A copy of what Molly posted about Charlie…our beloved Beagle…
My little boy died today of a heart attack. I will miss him so much.
He could always cheer me up, we have been through so much together. The first night we adopted him he jumped onto my bed and slept the whole night.
He was there for me when I broke my toe. He had an amazing personality! He was terribly sneaky. Stealing food and digging holes, stopping everywhere to sniff everything. I’ve lost a couple of chewed shoes to you. Sneaking you brussels sprouts under the table. Endless hours of tug-of-war and fetch. Long walks. Trips to the beach. Playing chasey when you ran off.
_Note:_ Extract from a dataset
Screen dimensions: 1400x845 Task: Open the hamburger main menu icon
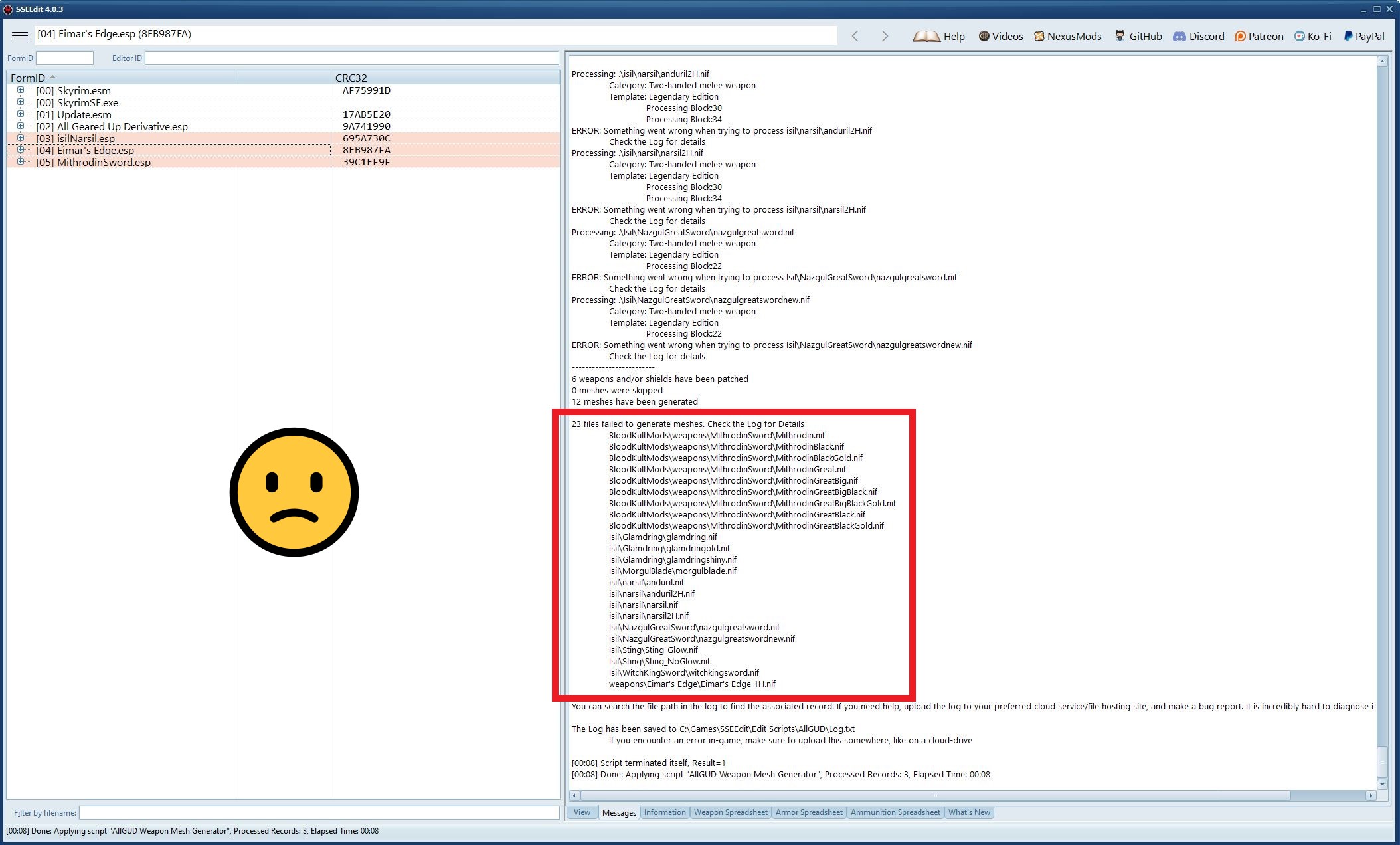(20, 35)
The 3 times you went to hospital because you were always injuring yourself. You were so energetic and hyper all the time.
Most of the time you would make me smile, sometimes it was too much. I will miss feeding you every night, telling you to roll over and shake before you could eat.
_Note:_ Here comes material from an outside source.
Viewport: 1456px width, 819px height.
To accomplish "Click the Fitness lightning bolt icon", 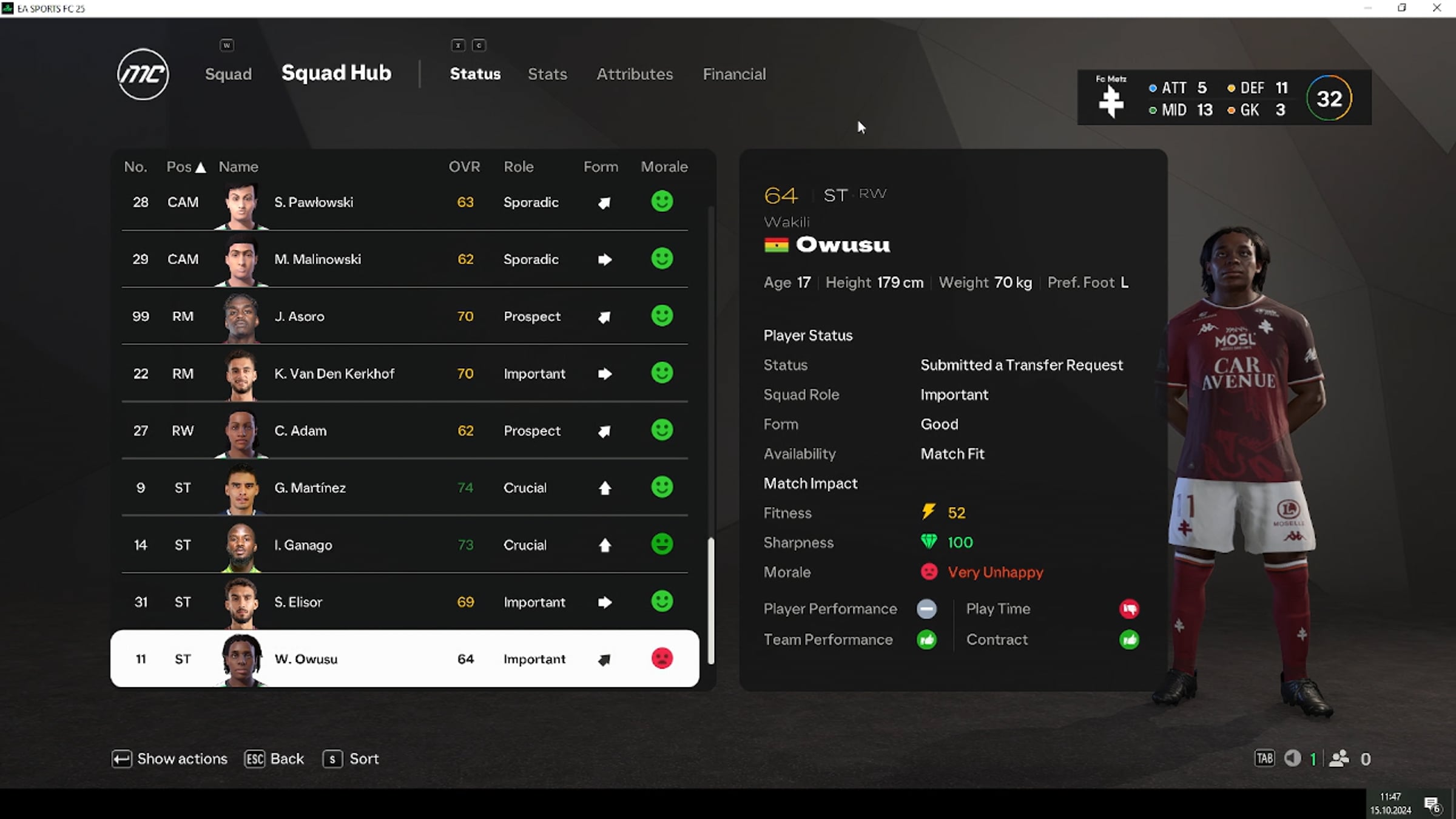I will click(929, 512).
I remember training you in Canberra and taking you to the local RSPCA every Sunday when you were a puppy for lessons. You weren’t the best behaved dog but I loved you anyway.
I will miss you scratching my door at night and sitting on my lap and watching you eat your bones.
No more play dates with the next door neighbours dog. No more chasing tails. No more late night snacks. No more long cuddles after I’ve been away. I know the move to Malaysia was hard for you. Smaller backyard, less birds, more heat.
I never thought it would end like this. Taking you for a walk in the morning, feeding you and then finding you dead in my arms. You didn’t wake up.
I will look after Ruby for you I love you Charlie, it’s not going to be the same without you.